I did get to see the demo running in Harrods.  I think it was only there for a week, and I happened to be in the area for a meeting with the people who were buying the demo.  But it was there.

Anyway, on to the images:

NEI demo

A later demo - this one with full narration.  It appears to be a demo of some new Internet-connected TVs.

The main problem with developing the version with narration was that it was basically just playing a sound file in the background, and then getting on with the business of playing slides as normal.  There was no way of tying the two together so that one triggered off the other, it was all done by getting the script timing perfectly aligned. The audio couldn't be split up due to the background music, so I just had to start it at the beginning of the slide show and hope for the best.

However, image files took longer to load in from a Zip drive on a thin client than they did on a "proper" computer with a hard drive.

I'd play the sequence over and over on the computer, adjusting the timing of the image "pauses" by hand, until slides appeared exactly on cue - only to find it slipped out of sync when I tried to demo it on the actual hardware.  I quickly worked out that it was out by a fixed amount, so I could just detect what hardware it was playing on and apply a multiplier to speed up or slow down the slide show as required.  Otherwise I think I would have driven myself mad.

I managed to record this as a video (above), but here's a transcript.  I had to put in another set of pauses of about two thirds of a second to emulate the old loading times to get it anywhere near synced.

We are on the cusp of the greatest revolution in consumer electronics since television itself.

The Internet is no longer just a playground for academics and computer hackers. It will impact on every aspect of life. By 2002, 43% of British homes will be online, with 9.8 million households wired for digital news and entertainment.

POLYVISION represents a uniquely attractive package to these new customers.
Look at what it includes: the UK's first SRS TV with with full 3D sound. A superb 28" screen AND picture in picture.

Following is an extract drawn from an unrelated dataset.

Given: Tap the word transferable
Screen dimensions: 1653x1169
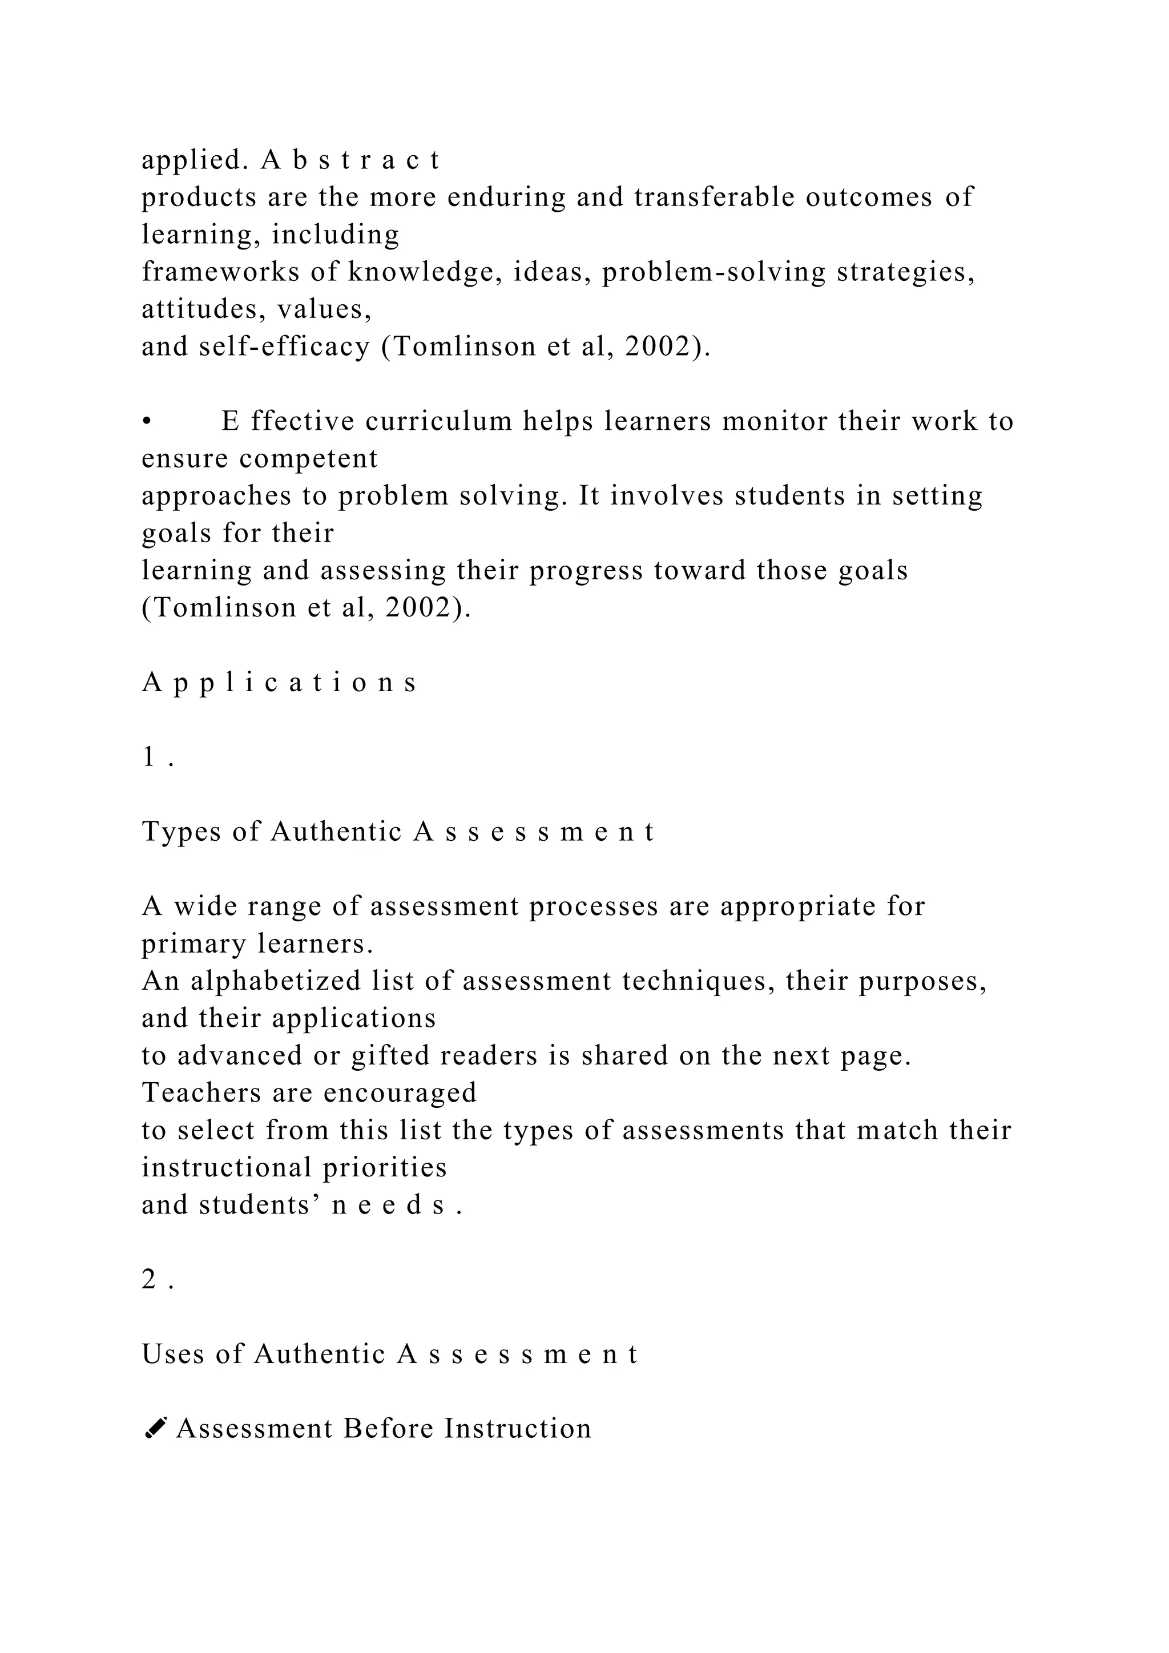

The house of the future - a video camera with automatic sensors to monitor the front door, the kids in the garden or the baby's bedroom.

And Polyvision's unique software to access the wonders of the Internet through YOUR television. It's like teletext, only a million times more powerful!

From your armchair you can catch up on the news, get the latest stock market prices, pick up a recipe, visit your favourite football club, email a friend, shop and bank around the globe, and around the clock. Or visit any of the millions of websites around the world.

Polyvision, the most advanced TV package on the planet, gives you the world at your fingertips. A window - on the future!